Saved data entries:
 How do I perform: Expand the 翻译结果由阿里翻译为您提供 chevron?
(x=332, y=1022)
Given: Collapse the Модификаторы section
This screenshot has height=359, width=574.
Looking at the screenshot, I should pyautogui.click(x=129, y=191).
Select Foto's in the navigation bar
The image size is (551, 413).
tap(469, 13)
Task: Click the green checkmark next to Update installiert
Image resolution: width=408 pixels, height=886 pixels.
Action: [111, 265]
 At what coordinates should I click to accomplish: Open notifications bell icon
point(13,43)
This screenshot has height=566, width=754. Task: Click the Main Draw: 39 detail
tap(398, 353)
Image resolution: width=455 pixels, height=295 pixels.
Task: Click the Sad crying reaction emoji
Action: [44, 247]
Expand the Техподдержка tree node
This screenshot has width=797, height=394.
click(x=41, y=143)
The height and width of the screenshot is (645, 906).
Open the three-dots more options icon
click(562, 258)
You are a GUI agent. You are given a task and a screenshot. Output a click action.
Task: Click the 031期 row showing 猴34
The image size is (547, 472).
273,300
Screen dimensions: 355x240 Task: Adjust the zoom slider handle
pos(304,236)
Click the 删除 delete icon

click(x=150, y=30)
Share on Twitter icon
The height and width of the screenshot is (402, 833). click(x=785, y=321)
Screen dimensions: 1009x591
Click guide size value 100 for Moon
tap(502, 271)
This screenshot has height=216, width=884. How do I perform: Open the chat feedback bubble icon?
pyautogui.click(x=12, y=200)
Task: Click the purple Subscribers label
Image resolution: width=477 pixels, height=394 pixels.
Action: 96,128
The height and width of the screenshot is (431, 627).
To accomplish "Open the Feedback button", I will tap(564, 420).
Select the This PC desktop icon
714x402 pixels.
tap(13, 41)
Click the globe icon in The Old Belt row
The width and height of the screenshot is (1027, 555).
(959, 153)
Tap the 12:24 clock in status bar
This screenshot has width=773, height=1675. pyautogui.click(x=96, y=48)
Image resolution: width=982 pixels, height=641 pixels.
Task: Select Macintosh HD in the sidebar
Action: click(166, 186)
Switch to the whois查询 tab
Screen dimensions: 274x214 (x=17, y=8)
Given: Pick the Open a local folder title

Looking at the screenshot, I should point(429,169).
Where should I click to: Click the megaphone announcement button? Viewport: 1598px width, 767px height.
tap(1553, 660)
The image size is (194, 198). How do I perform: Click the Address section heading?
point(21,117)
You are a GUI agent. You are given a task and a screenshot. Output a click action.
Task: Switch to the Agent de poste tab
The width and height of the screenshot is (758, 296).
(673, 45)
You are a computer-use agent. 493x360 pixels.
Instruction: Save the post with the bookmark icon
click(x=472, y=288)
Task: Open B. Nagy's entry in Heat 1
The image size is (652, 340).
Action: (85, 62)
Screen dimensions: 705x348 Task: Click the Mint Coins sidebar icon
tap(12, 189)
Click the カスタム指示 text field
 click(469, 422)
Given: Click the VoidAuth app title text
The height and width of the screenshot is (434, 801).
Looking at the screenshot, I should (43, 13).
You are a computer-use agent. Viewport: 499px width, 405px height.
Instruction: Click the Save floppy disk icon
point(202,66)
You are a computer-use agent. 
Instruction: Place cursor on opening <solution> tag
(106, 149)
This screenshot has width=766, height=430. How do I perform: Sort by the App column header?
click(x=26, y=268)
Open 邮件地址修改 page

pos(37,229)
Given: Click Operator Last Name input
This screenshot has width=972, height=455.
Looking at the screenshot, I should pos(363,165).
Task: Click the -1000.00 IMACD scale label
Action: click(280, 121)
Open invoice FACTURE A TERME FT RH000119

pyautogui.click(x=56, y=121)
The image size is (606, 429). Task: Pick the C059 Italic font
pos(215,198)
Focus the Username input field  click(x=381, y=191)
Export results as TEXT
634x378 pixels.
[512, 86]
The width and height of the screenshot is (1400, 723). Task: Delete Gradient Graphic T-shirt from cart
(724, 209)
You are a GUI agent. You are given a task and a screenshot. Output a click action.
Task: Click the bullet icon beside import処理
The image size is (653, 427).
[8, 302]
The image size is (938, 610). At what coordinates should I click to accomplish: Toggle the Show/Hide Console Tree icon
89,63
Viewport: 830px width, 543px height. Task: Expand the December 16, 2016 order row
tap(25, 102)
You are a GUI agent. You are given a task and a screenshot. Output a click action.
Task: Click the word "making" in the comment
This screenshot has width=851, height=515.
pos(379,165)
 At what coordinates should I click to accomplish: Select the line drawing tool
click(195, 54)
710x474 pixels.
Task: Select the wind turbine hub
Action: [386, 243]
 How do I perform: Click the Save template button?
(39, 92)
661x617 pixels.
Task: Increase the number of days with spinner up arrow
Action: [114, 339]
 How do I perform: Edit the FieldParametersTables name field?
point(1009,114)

Task brief: Please return the span of lines above that opens with the one containing "Task: Click the bullet icon beside import処理" and closes with the final line, both included, exactly as written and nothing more.

Answer box:
Task: Click the bullet icon beside import処理
The image size is (653, 427).
[8, 302]
The image size is (938, 610). At what coordinates should I click to accomplish: Toggle the Show/Hide Console Tree icon
89,63
Viewport: 830px width, 543px height. Task: Expand the December 16, 2016 order row
tap(25, 102)
You are a GUI agent. You are given a task and a screenshot. Output a click action.
Task: Click the word "making" in the comment
This screenshot has width=851, height=515.
pos(379,165)
 At what coordinates should I click to accomplish: Select the line drawing tool
click(195, 54)
710x474 pixels.
Task: Select the wind turbine hub
Action: [386, 243]
 How do I perform: Click the Save template button?
(39, 92)
661x617 pixels.
Task: Increase the number of days with spinner up arrow
Action: [114, 339]
 How do I perform: Edit the FieldParametersTables name field?
point(1009,114)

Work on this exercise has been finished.